Hattie McDaniel became the first black actress to be nominated for, and win, an Academy Award for her role as domestic servant Mammy.
Writing in the Los Angeles Times this week, screenwriter John Ridley said the film “glorifies the antebellum south” and perpetuated “painful stereotypes of people of colour”.
“The movie had the very best talents in Hollywood at that time working together to sentimentalise a history that never was,” continued the Oscar-winning screenwriter of 12 Years A Slave.
In a statement, HBO Max said it would be “irresponsible” to keep the film on its platform without “an explanation and a denouncement” of its “racist depictions”.
It said the film itself would return “as it was originally created”, saying “to do otherwise would be the same as claiming these prejudices never existed”.
The wording of the statement is similar to advisories that accompany Tom and Jerry cartoons and other vintage animations on various streaming services.
- Tom and Jerry carries racism warning
Disney+ also advises its subscribers that some of its older films – among them 1941 animation Dumbo – “may contain outdated cultural depictions”.
HBO Max’s move comes amid mass protests against racism and police brutality that have prompted several television networks to reassess their offerings.
It follows the removal of Little Britain from Netflix, BritBox and BBC iPlayer. The show saw Matt Lucas and David Walliams play characters from different ethnic backgrounds, including Desiree DeVere – a woman played by Walliams in full blackface.

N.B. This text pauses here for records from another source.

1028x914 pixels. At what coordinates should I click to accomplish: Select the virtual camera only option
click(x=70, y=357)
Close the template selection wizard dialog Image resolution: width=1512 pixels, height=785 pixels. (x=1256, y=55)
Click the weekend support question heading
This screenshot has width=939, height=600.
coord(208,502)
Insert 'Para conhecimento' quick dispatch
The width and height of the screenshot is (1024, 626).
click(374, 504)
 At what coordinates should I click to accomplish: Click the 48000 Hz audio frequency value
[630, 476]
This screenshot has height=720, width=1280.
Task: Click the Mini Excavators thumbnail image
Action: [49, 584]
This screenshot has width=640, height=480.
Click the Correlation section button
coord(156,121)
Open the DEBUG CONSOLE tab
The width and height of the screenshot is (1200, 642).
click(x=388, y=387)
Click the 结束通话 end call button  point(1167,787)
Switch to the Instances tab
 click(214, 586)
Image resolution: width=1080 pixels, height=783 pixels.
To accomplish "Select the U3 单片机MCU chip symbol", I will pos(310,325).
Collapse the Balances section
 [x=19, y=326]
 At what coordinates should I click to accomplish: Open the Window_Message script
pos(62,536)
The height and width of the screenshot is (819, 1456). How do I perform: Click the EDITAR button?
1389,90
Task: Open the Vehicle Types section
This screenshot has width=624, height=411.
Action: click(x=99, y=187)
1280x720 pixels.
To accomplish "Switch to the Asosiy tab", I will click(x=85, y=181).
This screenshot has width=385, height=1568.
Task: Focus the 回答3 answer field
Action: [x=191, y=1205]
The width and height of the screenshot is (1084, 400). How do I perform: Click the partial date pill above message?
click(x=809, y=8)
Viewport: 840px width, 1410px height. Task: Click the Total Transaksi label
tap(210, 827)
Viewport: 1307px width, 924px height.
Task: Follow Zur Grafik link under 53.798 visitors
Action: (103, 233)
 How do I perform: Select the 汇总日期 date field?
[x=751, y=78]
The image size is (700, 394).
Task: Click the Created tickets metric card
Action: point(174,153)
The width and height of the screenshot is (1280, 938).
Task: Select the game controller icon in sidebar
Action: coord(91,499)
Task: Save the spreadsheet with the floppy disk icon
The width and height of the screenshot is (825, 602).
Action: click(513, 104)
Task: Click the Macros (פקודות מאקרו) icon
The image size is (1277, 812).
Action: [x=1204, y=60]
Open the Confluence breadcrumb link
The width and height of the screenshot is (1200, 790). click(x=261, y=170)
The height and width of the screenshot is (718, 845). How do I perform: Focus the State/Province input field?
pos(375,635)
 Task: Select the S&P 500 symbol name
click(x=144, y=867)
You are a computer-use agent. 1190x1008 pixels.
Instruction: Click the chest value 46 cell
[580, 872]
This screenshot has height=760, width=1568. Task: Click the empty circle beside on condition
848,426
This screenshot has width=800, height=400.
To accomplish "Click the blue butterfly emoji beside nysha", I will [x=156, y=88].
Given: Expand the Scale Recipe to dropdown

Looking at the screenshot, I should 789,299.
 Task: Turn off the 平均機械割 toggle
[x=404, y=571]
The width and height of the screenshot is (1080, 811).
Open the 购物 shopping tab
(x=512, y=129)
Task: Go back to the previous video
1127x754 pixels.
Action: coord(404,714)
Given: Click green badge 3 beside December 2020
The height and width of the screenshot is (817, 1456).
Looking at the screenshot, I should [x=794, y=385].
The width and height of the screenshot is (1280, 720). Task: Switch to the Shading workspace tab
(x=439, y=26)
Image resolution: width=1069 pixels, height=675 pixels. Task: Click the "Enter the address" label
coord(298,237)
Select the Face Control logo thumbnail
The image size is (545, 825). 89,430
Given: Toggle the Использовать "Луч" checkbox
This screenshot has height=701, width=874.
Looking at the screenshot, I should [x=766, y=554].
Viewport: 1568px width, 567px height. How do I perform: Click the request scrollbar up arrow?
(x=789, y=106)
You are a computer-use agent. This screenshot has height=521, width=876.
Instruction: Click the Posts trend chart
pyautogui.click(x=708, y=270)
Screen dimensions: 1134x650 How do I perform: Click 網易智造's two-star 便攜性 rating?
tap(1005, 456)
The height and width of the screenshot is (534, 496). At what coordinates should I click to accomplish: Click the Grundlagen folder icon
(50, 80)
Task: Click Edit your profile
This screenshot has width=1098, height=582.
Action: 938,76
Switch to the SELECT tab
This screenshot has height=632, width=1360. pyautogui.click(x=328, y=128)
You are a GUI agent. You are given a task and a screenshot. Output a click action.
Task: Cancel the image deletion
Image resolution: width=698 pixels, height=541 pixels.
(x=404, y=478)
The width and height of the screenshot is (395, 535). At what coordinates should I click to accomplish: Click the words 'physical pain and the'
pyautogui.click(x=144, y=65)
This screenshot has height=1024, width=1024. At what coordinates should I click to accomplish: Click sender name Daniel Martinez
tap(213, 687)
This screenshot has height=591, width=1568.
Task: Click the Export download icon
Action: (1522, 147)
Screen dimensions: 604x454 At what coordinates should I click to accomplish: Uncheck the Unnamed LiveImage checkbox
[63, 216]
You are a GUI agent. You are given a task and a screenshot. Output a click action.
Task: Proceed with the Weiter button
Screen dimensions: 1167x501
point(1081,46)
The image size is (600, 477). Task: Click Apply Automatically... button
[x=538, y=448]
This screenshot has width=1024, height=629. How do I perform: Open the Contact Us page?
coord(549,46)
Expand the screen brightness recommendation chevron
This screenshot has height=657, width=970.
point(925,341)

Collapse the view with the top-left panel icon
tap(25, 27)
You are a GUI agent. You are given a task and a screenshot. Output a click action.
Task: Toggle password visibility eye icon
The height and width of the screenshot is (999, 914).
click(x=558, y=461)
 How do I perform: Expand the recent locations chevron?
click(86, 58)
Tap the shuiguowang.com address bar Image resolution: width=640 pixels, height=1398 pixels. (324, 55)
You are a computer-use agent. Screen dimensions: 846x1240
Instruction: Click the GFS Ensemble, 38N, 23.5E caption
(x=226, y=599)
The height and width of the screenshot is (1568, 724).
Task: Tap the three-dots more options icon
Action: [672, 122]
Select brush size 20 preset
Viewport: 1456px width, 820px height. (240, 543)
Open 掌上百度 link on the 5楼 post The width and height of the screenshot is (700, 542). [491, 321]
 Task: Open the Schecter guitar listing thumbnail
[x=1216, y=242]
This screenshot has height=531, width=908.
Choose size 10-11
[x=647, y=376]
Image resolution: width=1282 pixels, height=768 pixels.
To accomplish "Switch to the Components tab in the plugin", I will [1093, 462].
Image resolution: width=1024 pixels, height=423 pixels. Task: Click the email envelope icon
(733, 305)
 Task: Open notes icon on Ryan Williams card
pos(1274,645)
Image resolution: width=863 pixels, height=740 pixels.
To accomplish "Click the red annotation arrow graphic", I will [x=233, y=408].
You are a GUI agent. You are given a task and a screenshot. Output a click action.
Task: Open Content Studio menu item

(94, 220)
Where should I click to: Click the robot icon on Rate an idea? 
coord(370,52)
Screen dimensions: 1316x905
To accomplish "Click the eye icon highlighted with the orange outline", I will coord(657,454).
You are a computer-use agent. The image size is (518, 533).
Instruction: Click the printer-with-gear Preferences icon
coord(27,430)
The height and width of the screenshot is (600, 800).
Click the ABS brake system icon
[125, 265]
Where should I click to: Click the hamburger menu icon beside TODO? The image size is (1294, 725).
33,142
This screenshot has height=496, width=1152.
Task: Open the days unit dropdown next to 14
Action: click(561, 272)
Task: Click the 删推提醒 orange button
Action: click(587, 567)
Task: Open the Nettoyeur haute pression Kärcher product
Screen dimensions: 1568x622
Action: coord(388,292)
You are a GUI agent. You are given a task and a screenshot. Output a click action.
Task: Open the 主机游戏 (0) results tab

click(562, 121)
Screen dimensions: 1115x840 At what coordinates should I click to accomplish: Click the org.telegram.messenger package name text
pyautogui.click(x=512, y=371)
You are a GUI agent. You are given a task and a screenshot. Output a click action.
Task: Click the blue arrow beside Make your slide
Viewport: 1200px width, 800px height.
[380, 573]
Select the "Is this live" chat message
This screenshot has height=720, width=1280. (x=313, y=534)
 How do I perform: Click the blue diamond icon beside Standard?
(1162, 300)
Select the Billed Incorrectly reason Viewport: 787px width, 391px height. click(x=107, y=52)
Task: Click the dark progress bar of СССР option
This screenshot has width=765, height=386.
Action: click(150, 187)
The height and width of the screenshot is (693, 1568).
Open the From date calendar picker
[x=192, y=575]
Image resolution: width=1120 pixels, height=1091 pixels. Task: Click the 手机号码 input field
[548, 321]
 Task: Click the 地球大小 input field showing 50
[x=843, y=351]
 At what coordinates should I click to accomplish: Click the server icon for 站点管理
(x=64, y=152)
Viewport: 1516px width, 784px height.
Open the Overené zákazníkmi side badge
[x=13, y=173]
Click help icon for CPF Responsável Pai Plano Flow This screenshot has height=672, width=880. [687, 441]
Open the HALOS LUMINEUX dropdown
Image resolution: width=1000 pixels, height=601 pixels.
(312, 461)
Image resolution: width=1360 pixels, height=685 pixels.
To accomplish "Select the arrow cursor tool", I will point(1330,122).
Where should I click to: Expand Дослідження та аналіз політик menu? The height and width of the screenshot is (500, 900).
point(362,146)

Analysis by Amol Rajan, BBC media editor
The issue at stake here isn’t about one film. It’s about a much broader issue of whether we judge history by modern standards, even while recognising that what we consider to be modern standards are fluid, contested and will some day themselves be consigned to history.
Whether it’s statues of long dead men or films from 1939, there does seem to be something like a global movement emerging which is asking us to re-appraise our heritage.
That is fraught with difficulty. Where does it stop? I’m reading TinTin with my son at the moment and an exhibition of tolerance it certainly is not. It reads like one long parade of racial cliches.
This might be the beginning of a new front in our culture wars, powered by digital media.
Which makes me think another novelist, William Faulkner, had it about right when he said: “The past is never dead. In fact, it’s not even past.”